Les éternels regrets de Béatrice : “Je me suis battue pour ma fille, pour qu’elle se sente mieux. Ce n’était pas assez”
Il y a peu, la fille de Béatrice a mis fin à ses jours à l’âge de 19 ans. Dans un message laissé sur un bout de papier, elle a exprimé son dégoût pour le monde des adultes. Depuis cet événement tragique, Béatrice, professeure des écoles de 58 ans, cherche à vivre sans sa fille, tout en étant hantée par des regrets. Elle se replonge souvent dans le passé, espérant comprendre les raisons qui ont conduit à cet acte désespéré. « Quand on est en deuil, on regrette absolument tout », confie-t-elle lors d’un entretien en visio, où l’émotion est palpable.

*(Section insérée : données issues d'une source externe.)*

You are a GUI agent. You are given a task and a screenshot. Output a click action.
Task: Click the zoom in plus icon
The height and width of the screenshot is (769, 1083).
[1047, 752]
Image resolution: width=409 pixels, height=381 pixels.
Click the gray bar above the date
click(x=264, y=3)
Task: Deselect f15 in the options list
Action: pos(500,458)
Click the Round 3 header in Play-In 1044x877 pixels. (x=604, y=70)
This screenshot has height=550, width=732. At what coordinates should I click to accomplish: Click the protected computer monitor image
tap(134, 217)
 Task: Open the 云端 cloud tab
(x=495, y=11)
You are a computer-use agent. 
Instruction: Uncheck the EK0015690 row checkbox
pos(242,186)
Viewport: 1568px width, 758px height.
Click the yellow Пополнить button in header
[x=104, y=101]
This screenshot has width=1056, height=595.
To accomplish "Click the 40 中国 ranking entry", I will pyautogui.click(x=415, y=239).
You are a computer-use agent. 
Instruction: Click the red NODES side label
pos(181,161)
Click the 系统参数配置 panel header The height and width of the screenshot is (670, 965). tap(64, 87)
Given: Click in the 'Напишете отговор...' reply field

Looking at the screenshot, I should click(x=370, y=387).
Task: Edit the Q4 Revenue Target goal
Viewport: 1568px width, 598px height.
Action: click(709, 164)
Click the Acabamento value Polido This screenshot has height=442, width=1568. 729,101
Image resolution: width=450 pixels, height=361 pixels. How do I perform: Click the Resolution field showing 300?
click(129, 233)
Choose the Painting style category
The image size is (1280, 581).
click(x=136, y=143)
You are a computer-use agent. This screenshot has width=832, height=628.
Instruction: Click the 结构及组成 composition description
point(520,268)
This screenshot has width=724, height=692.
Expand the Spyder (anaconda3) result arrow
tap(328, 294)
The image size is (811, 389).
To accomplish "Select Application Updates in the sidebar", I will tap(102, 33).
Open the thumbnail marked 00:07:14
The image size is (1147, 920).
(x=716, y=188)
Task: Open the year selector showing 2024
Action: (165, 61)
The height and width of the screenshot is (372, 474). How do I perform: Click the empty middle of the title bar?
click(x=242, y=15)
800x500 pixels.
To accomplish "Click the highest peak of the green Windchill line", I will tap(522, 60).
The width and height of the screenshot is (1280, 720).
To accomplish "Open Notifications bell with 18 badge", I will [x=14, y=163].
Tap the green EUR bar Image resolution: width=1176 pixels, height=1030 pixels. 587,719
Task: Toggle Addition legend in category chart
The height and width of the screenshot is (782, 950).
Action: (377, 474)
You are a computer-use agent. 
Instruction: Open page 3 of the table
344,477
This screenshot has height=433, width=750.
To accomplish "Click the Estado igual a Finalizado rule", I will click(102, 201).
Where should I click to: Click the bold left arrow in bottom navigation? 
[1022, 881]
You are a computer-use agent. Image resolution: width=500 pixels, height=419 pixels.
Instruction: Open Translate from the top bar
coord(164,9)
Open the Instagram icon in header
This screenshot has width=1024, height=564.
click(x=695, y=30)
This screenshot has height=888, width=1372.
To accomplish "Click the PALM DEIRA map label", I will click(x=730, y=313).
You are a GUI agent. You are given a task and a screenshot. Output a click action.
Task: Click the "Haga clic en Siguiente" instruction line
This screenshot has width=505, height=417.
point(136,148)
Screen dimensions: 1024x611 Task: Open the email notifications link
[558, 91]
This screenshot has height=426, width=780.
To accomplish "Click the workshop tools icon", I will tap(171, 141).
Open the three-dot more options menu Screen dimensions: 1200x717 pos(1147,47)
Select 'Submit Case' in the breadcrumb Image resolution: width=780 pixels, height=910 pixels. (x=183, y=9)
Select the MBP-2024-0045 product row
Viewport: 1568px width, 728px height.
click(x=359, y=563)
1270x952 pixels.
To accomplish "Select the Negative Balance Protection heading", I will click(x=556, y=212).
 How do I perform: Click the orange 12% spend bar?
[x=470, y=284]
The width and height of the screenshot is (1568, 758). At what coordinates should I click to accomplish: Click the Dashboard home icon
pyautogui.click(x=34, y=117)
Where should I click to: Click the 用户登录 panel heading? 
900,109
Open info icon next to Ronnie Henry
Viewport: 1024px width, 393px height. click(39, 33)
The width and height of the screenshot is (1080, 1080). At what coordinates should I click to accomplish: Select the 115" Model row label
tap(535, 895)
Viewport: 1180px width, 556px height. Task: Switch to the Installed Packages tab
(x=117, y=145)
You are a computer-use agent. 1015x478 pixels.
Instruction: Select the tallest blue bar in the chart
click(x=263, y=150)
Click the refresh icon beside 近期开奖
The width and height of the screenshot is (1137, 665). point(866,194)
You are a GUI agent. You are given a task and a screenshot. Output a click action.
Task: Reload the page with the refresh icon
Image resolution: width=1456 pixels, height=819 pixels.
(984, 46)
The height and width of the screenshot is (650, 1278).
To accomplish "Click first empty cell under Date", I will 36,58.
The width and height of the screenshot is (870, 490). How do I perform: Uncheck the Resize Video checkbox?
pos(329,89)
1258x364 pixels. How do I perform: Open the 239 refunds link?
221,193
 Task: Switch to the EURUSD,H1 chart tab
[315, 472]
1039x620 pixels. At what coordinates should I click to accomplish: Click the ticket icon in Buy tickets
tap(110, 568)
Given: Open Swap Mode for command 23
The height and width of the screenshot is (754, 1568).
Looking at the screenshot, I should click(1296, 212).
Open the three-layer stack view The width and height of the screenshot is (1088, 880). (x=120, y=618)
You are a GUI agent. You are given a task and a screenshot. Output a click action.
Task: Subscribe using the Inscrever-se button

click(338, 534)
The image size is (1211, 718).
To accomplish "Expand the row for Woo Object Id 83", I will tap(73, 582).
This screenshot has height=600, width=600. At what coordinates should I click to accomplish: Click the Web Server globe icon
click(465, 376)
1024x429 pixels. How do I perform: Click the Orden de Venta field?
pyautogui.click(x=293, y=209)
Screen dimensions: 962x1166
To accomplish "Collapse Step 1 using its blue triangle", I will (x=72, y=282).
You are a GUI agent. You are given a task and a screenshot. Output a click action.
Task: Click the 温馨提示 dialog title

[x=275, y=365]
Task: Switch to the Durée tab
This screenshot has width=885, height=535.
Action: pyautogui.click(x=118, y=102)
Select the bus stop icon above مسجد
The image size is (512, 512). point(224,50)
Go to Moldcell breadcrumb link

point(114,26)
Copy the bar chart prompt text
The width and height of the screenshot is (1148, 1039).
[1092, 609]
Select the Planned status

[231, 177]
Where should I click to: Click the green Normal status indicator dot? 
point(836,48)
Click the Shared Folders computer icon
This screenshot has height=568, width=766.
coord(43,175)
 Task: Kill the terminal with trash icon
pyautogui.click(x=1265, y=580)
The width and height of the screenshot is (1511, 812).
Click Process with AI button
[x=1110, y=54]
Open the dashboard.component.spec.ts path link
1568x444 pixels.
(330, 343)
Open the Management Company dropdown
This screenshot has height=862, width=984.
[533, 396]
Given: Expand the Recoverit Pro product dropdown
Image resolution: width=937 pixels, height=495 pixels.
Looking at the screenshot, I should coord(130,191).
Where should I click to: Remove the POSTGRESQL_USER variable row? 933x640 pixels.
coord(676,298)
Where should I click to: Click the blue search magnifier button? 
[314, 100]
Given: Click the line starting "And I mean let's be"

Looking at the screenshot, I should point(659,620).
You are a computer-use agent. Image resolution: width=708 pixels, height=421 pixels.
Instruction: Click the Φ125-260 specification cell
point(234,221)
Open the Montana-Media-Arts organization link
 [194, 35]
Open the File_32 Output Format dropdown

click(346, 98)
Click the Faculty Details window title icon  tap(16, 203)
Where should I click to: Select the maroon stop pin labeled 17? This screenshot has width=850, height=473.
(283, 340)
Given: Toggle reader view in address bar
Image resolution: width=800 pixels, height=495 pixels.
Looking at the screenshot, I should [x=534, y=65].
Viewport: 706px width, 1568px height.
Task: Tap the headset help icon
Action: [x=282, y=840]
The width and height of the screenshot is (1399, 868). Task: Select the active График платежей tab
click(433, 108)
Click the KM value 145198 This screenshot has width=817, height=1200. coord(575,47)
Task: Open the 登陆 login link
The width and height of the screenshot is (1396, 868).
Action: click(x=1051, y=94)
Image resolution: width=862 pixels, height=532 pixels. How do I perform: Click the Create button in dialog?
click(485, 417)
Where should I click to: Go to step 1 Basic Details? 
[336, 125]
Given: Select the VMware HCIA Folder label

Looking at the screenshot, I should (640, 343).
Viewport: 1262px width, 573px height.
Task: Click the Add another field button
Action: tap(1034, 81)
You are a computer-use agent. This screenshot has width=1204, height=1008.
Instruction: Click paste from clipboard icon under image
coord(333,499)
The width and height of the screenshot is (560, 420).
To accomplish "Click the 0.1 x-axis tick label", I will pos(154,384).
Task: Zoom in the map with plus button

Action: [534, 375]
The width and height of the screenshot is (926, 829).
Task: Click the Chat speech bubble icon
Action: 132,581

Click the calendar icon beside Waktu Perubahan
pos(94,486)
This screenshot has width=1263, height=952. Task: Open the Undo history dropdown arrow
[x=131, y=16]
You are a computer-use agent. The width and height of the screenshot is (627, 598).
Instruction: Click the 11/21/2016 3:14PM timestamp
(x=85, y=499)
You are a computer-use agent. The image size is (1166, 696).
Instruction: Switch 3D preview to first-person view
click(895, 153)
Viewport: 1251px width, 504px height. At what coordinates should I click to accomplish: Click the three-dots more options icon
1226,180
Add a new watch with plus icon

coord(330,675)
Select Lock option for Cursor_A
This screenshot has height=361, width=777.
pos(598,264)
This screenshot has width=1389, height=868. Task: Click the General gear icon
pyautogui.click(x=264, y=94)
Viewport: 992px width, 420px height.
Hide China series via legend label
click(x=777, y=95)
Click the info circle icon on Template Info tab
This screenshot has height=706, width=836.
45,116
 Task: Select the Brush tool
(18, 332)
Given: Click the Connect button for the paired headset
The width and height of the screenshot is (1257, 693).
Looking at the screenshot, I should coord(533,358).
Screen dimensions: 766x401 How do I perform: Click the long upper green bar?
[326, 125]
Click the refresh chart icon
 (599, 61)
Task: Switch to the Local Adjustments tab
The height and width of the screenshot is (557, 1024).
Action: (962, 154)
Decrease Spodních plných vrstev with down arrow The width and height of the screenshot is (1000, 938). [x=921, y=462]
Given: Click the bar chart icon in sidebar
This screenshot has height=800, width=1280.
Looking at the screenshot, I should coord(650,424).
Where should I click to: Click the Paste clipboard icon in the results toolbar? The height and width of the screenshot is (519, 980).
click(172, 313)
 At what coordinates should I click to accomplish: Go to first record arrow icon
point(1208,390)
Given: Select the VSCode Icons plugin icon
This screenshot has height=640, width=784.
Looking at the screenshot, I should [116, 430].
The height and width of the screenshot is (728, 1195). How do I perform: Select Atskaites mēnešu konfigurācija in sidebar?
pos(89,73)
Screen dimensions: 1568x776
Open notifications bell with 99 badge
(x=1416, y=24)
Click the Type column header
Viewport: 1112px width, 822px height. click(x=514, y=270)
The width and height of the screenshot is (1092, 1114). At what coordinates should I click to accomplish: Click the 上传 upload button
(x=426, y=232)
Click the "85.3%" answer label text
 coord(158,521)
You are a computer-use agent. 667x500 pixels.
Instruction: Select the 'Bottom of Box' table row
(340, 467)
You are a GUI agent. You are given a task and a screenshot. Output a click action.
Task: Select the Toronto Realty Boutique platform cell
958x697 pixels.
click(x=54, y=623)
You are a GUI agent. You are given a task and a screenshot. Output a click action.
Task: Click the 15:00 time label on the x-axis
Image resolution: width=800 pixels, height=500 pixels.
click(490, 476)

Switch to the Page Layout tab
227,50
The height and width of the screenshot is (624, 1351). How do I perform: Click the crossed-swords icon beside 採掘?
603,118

Béatrice se remémore les blessures que sa fille a subies, notamment le harcèlement scolaire dont elle a été victime. Elle évoque également la violence du père de sa fille, avec qui elle s’est séparée alors qu’Eva n’avait que deux ans. Ce dernier voyait sa fille un week-end sur deux, et Béatrice se souvient des mots d’Eva, qui lui avait un jour confié que son père était parfois méchant et faisait du bruit à la porte de la salle de bain.
Les statistiques montrent que le harcèlement scolaire est un problème préoccupant en France, touchant environ 700 000 élèves chaque année, selon les données du ministère de l’Éducation nationale. Ce phénomène a des conséquences graves sur la santé mentale des jeunes, augmentant le risque de dépression et d’anxiété.
Cette tragédie soulève des questions sur le soutien disponible pour les familles et les jeunes victimes de harcèlement, ainsi que sur les mesures à prendre pour prévenir de tels drames à l’avenir.